Your answer must be an exact copy of the lines from the one containing "Instruction: Click the Calculator filter icon" through the last line of the records below, with no pictures; please include nothing else.

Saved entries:

------------------------------------------------

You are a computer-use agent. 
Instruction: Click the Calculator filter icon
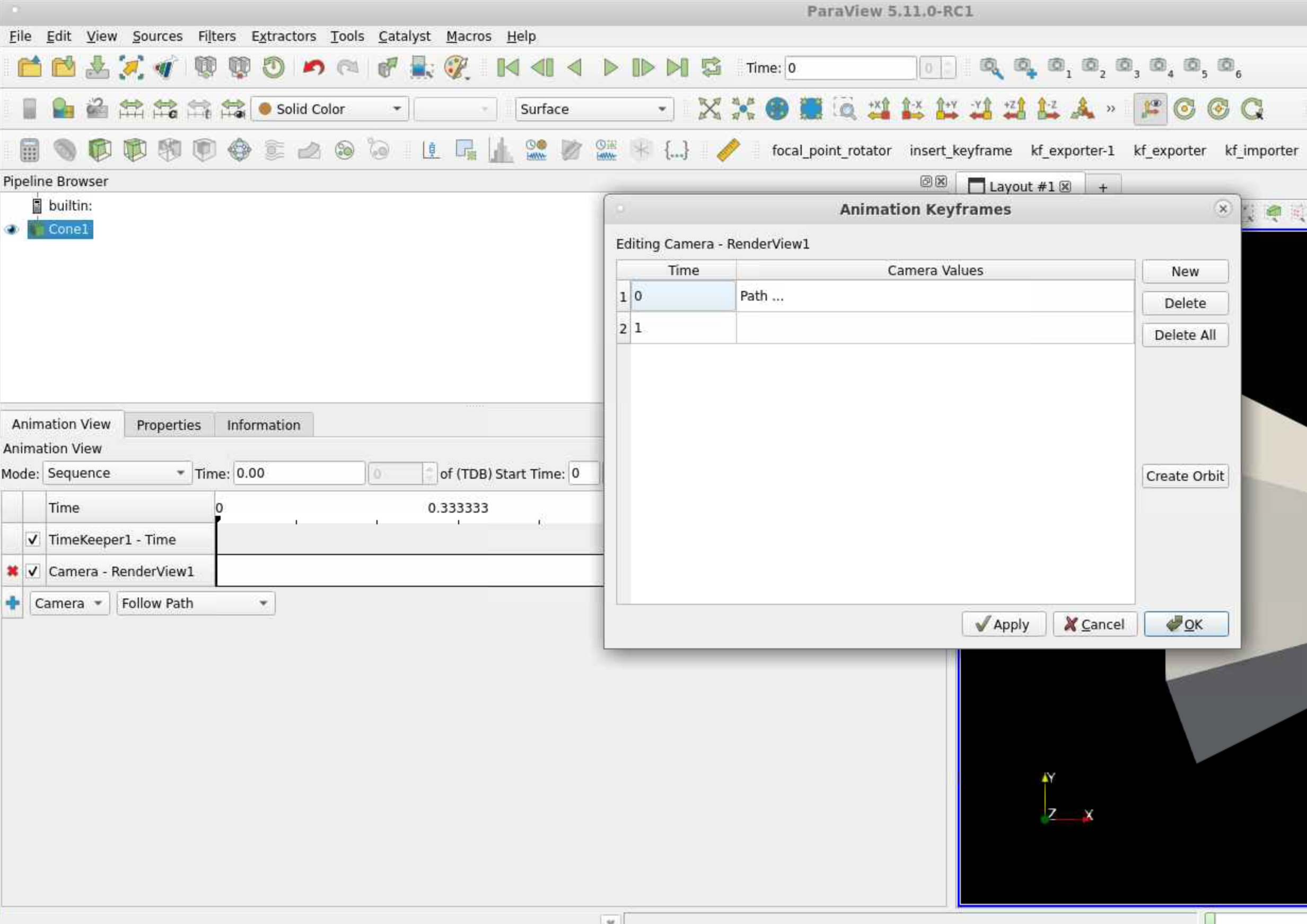pos(29,151)
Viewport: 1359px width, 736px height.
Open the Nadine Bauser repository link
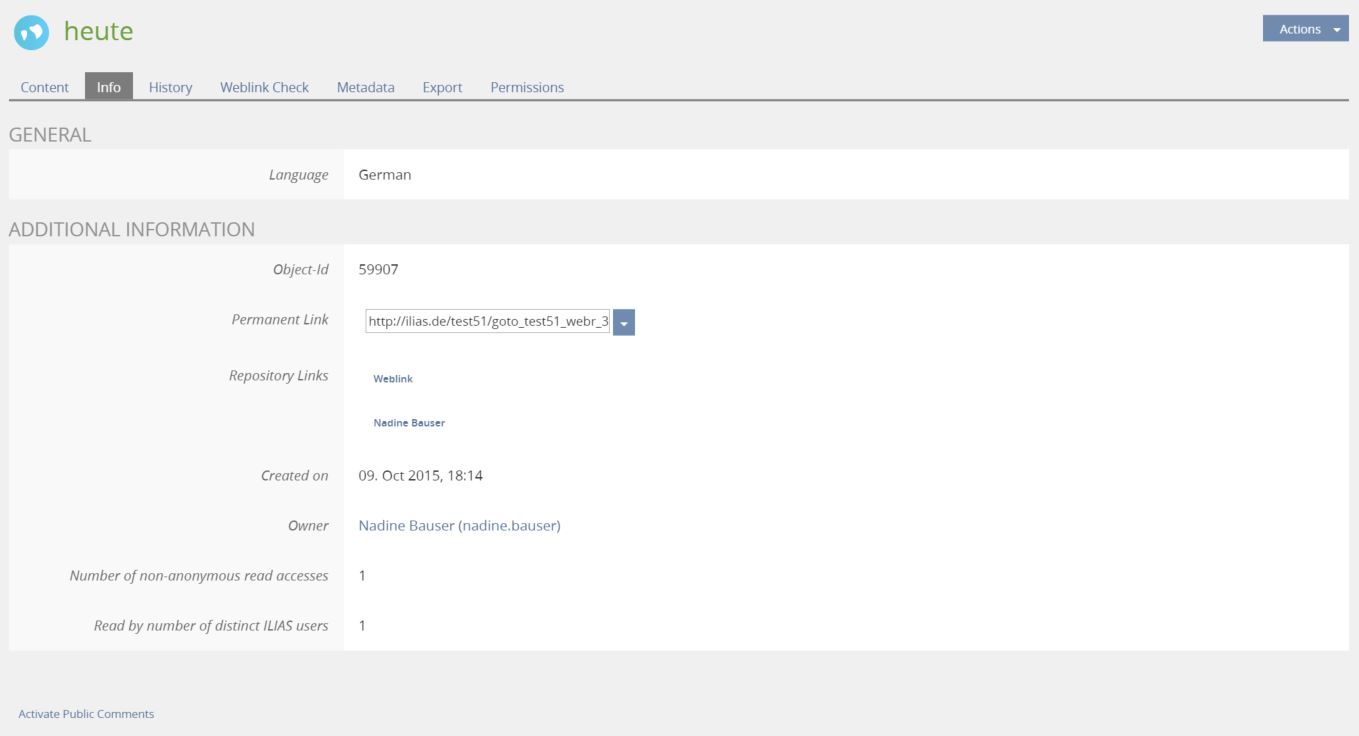coord(409,423)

------------------------------------------------

Exercise result:
Instruction: Click the Calculator filter icon
pos(29,151)
Viewport: 1359px width, 736px height.
Open the Nadine Bauser repository link
coord(409,423)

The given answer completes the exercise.